■ **HINWEISE ZUR ÜBUNG**: Gib bitte die Daten vom Anfang bis einschließlich der Zeile mit „click(147, 16)“ unverändert wieder und lass die Bilder dabei weg.

# # # # #

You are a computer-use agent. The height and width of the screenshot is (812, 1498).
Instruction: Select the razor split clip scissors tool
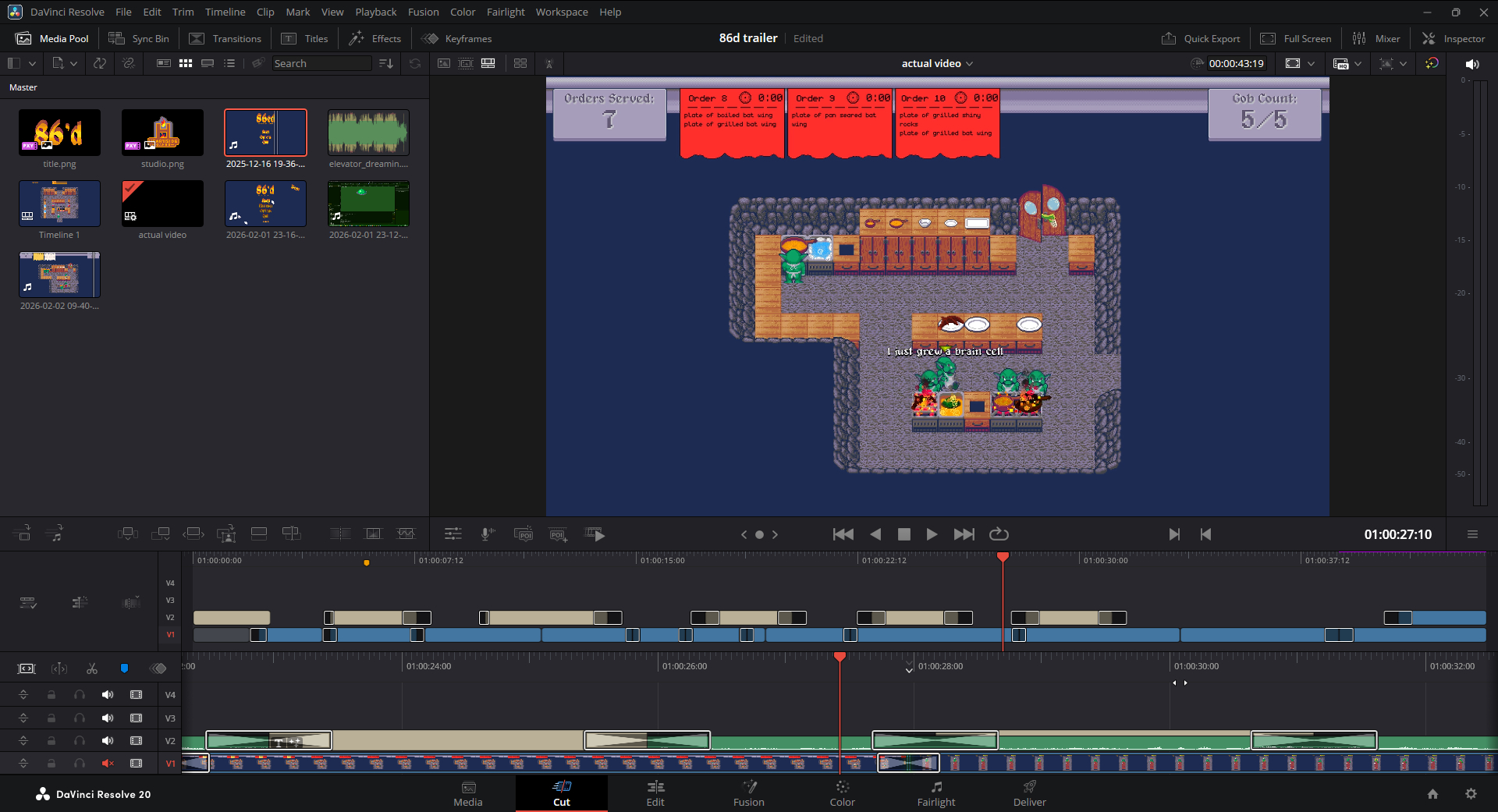tap(92, 668)
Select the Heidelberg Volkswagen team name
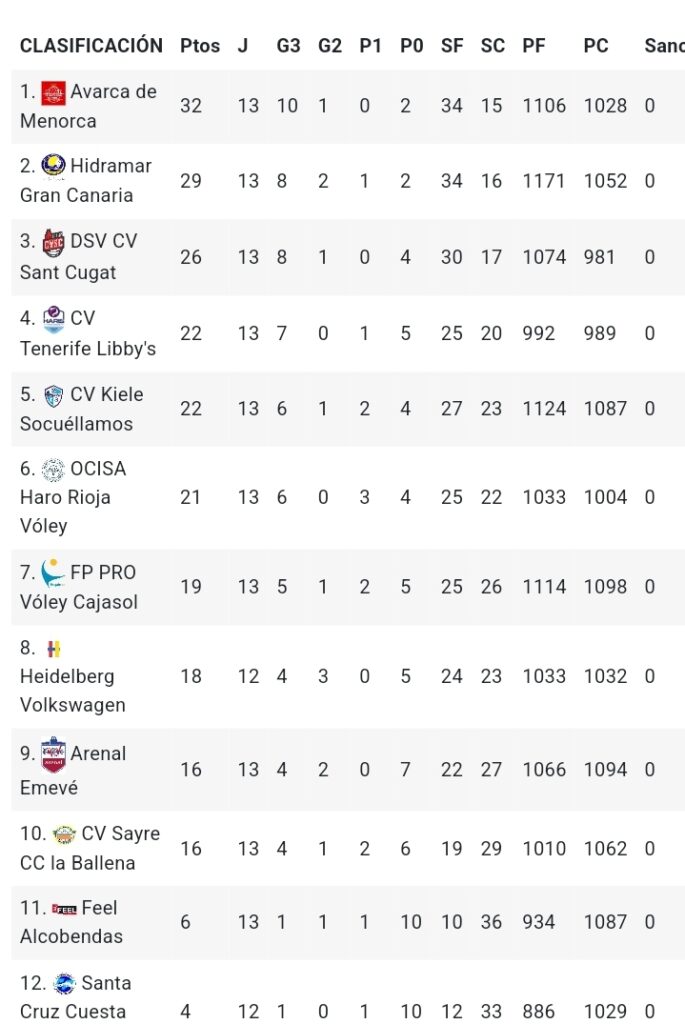The width and height of the screenshot is (685, 1024). (72, 690)
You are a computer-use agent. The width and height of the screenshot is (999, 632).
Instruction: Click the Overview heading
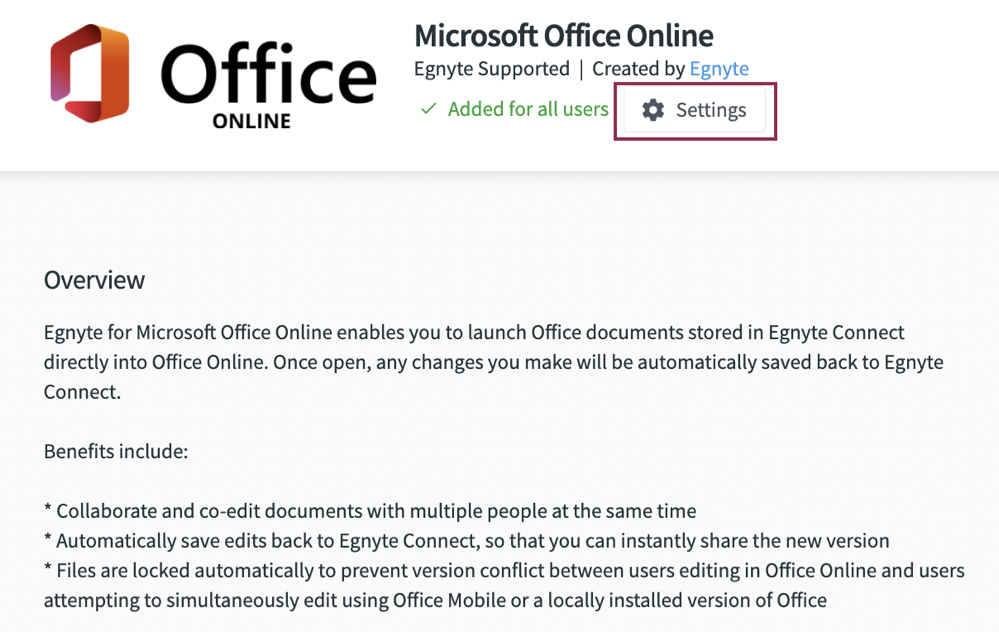click(x=94, y=280)
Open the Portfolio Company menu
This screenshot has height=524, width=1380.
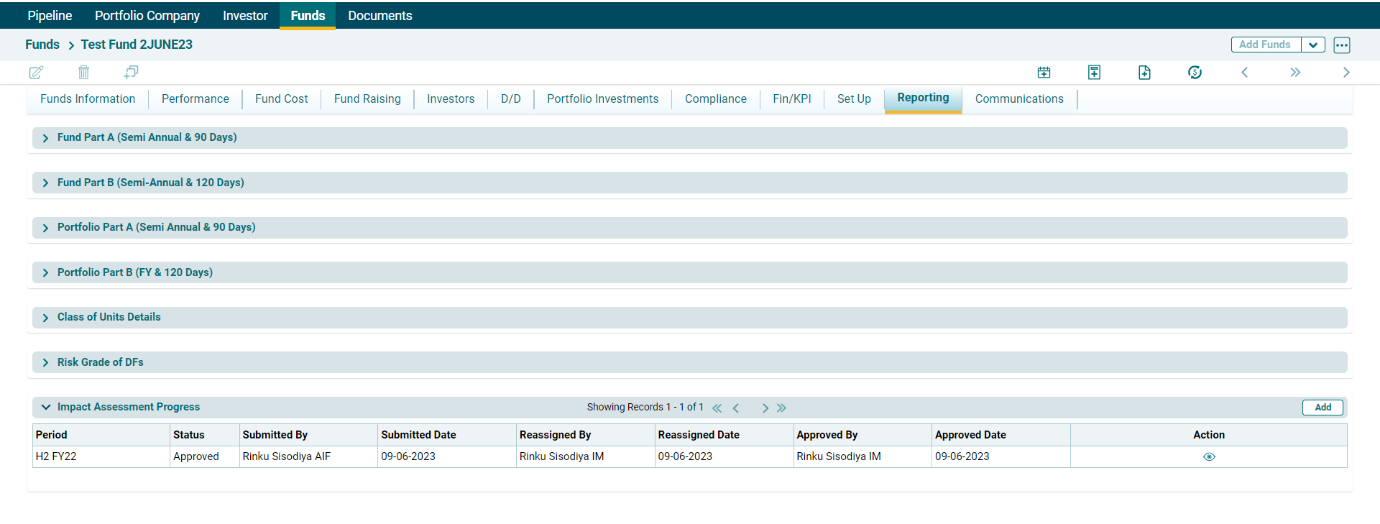click(147, 16)
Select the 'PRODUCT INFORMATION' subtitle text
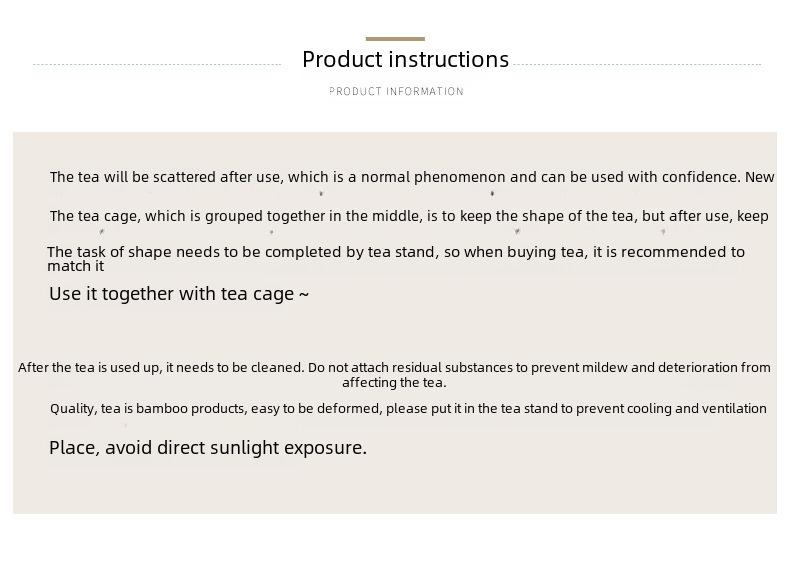The height and width of the screenshot is (571, 790). coord(397,91)
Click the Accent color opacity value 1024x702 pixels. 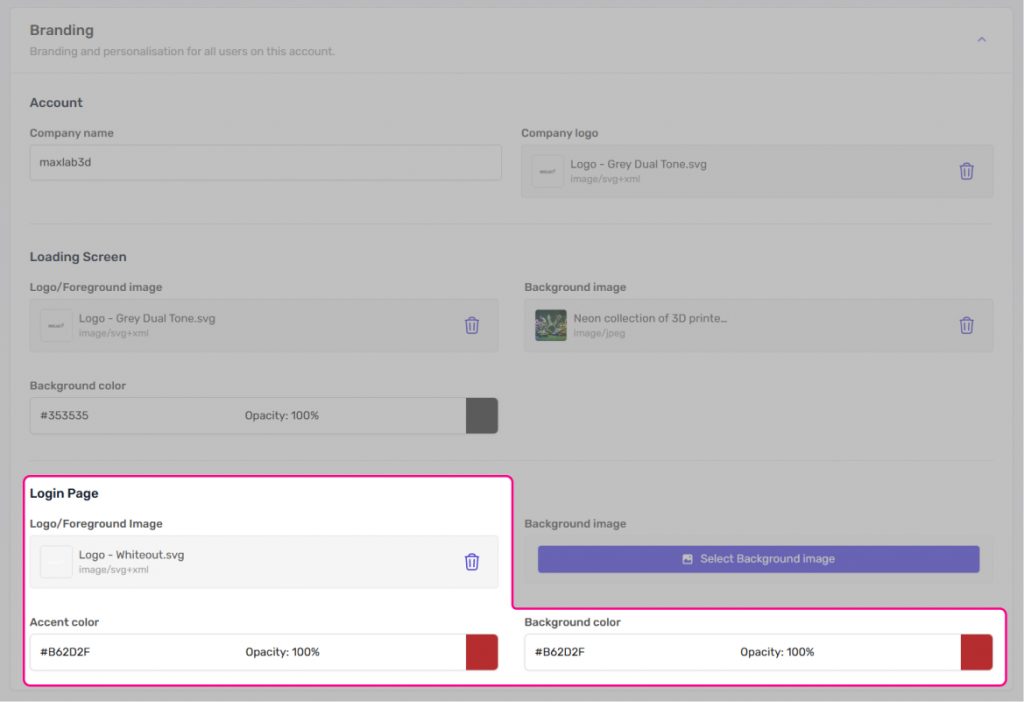(283, 652)
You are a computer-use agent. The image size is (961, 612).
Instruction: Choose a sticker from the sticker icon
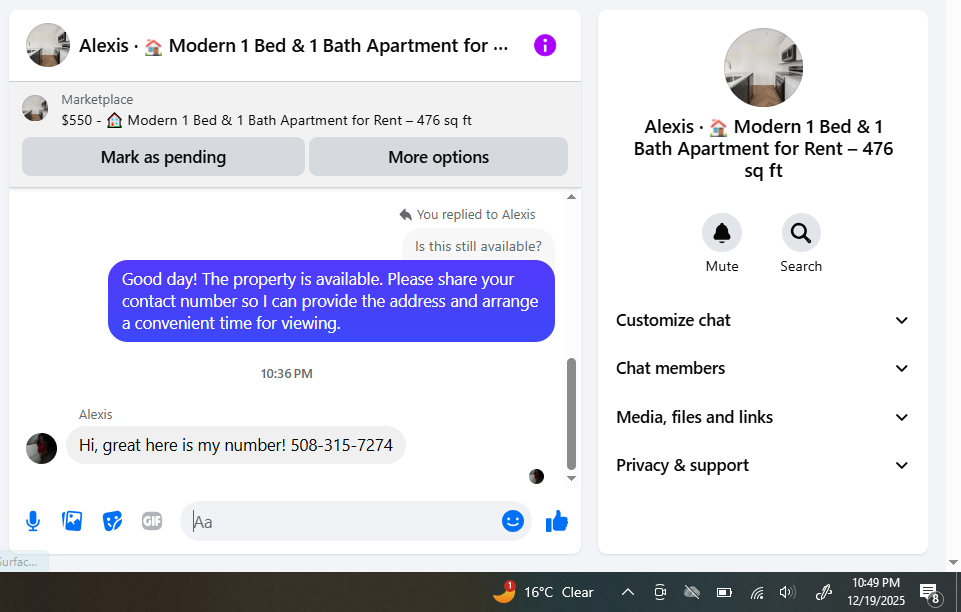pyautogui.click(x=112, y=521)
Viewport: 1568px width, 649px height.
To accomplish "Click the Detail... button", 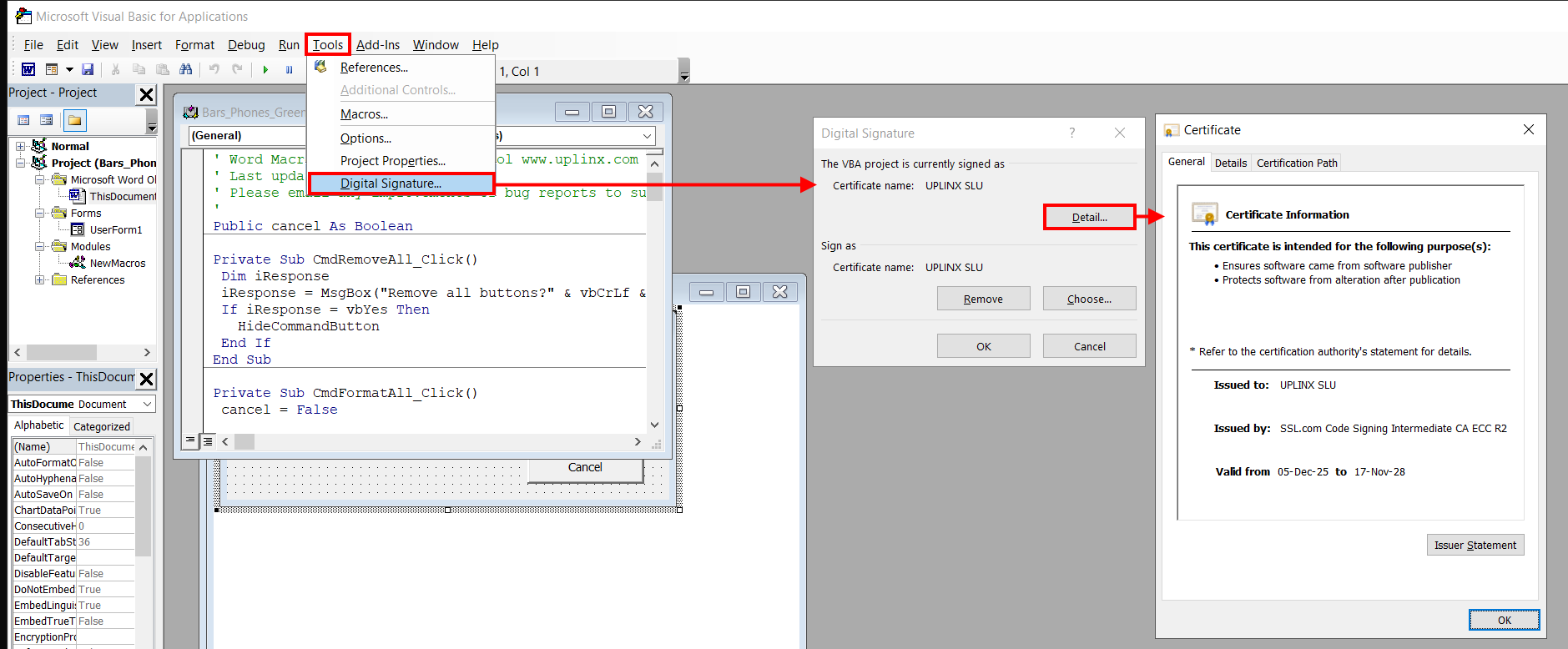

# # # # #

■ **VOLLSTÄNDIGE ANTWORT**:
You are a computer-use agent. The height and width of the screenshot is (812, 1498).
Instruction: Select the razor split clip scissors tool
tap(92, 668)
Select the Heidelberg Volkswagen team name
The width and height of the screenshot is (685, 1024). (72, 690)
You are a computer-use agent. The width and height of the screenshot is (999, 632).
Instruction: Click the Overview heading
click(x=94, y=280)
Open the Portfolio Company menu
This screenshot has height=524, width=1380.
click(147, 16)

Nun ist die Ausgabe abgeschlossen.